Allie’s shower was amazing.

All this time the bitchy part of my brain has been comparing it to my shower, but they really were apples and oranges.  I don’t really want to force a “theme” or anything on Allie’s wedding or my wedding, but mine was more fun, romantic, fairy-tale-esque.  The girls did butterflies and daisies and faeries and my Celtic music, and set outside in Lisa’s backyard.

I focused on bright colors, dream-like qualities, and had all my friends there, whereas Allie’s was more…I don’t know…sacramental?

Formal?  Sophisticated.  Yeah.  Sophisticated.

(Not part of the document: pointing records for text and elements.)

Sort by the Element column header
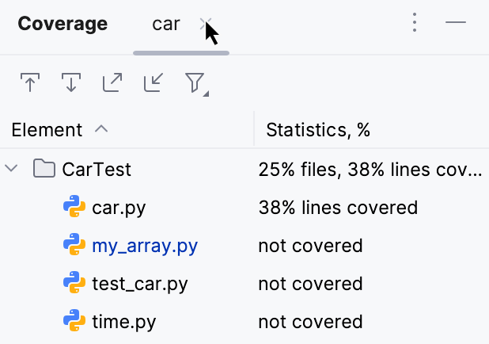tap(47, 129)
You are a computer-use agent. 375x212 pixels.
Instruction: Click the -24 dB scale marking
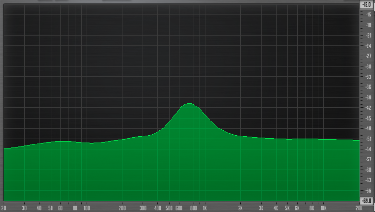368,46
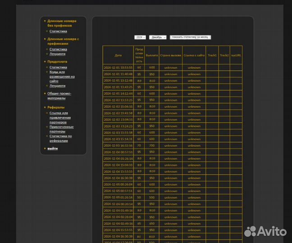Click the Avito logo watermark
Screen dimensions: 292x243
click(x=265, y=232)
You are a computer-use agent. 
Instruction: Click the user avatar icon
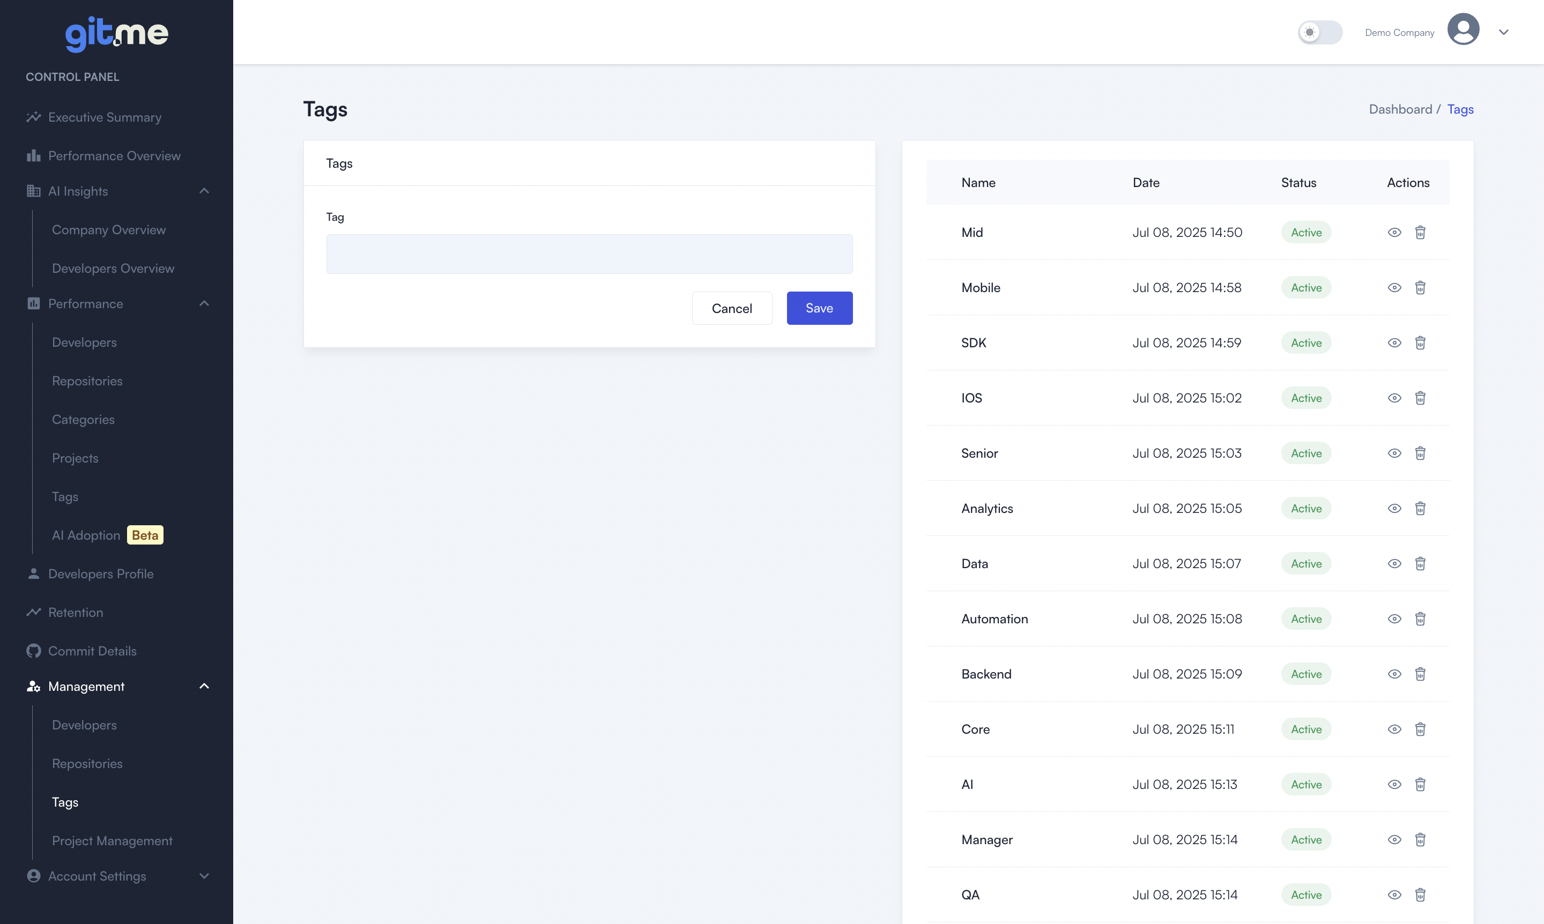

Not saying mine wasn’t, but her colors were more subdued, the attendees were older, it was catered…just a completely different vibe altogether. Chris’ family is doing a lot of the planning, and the shower was mostly her mom’s and Chris’ mom’s friends and family members, which was fine.  I have to admit, it’s nice that our weddings are going to be so different, so no one can compare the two.  Mine was perfect for me, and I know Allie’s is going to be perfect for her, and I’m so happy about that.

I stayed up all night on her stuff, which was fine.  I didn’t get to finish all I wanted to, which was not fine.  I’ve had so much on my mind these last few weeks that I just didn’t feel like doing anything, and her shower (and my responsibilities toward said shower) were put off. I felt so much like a bad friend.

I broke down crying as soon as I got to the shower.  I was late, my stuff wasn’t finished, and I’m still a little emotionally unstable right now.  Try explaining that to people who don’t know what’s going.  I’m a wreck, and I can’t talk about why.

The shower turned out perfect, though.  The games were fun, and I was super proud of my prizes, and I’m glad I over-prepared on the games.  I know I spent too much, but I think I was trying to make up for all the negative thoughts in my head about her shower by kind of over-doing that part of it.  I really hope those girls forget to ask me for my receipts. This was my bed, I made it and I’ll sleep in it.

I don’t know how much sense that makes and I don’t really feel like explaining it… it was like I was trying to prove to myself that I did care about Allie, I did care about her wedding, and I wasn’t jealous or angry or whatever emotion I stuck on it – so I went way over the top.  But I’m so glad I did.

The shower was nice, and I was able to really let go of a lot of what’s been heavy on my heart while there, just hanging out with my friends.  I’ve known those girls forever, and I think I really needed that time with them.  They gave me a chance to emotionally recharge, and I so desperately needed that, more than even I realized.

I sipped champagne, too – which I’m not even worried about.  Nothing is going to happen this month, that’s for sure.  Between Quincy working all night and me preparing for Allie’s shower, we were both too busy to do anything.  It’s kind of funny, actually.  After what happened, it’s good to have a month were I just know nothing is going to happen, and just not worry about it.  So I’ve decided that I’ll allow myself caffeine, and a glass of wine, since I’m keeping such great tabs of my cycle.  The two weeks before ovulating, I’m not worrying about how much caffeine I’m drinking and I won’t beat myself up if I drink a glass of wine or champagne or whatever.